Update the stretch of rows from the line containing "Task: Click the" through the end of the rows by replacing "screenshot" with "page image", keeping everything else unchanged. Give back only that stretch, without the pictures.

◆ Element lookup rows
* begin *
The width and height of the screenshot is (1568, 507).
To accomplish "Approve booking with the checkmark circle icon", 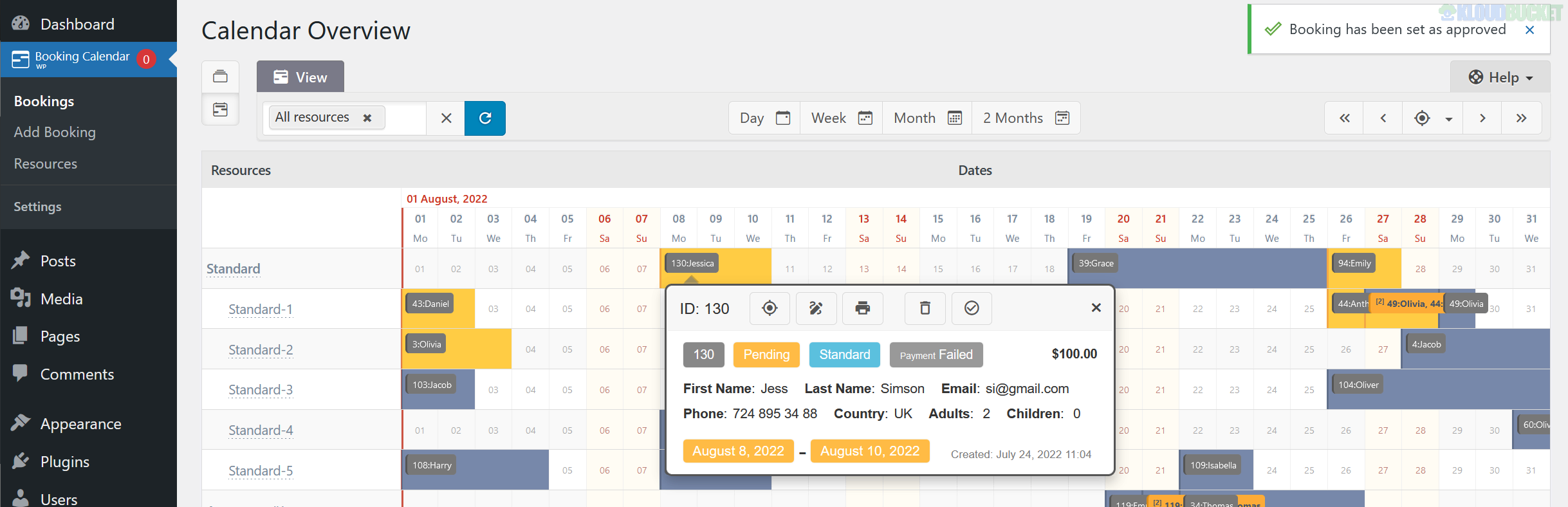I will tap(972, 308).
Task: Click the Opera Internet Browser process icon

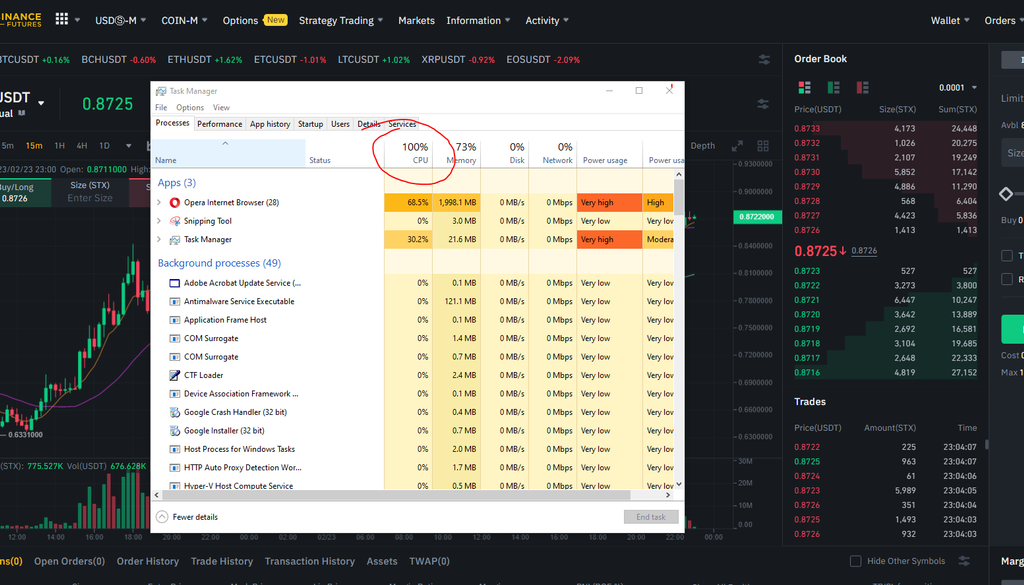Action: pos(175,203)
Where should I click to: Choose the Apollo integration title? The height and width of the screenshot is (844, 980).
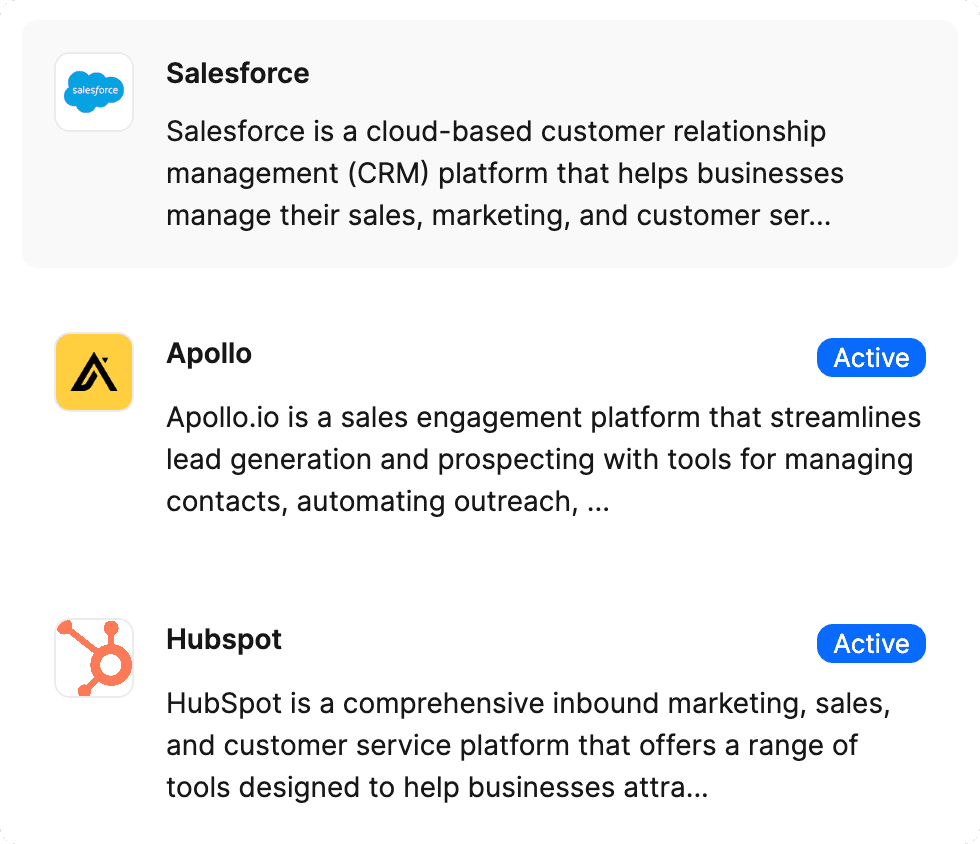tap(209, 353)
* end *
◆ Answer
Task: Click the Opera Internet Browser process icon

Action: pos(175,203)
Where should I click to: Choose the Apollo integration title? The height and width of the page image is (844, 980).
tap(209, 353)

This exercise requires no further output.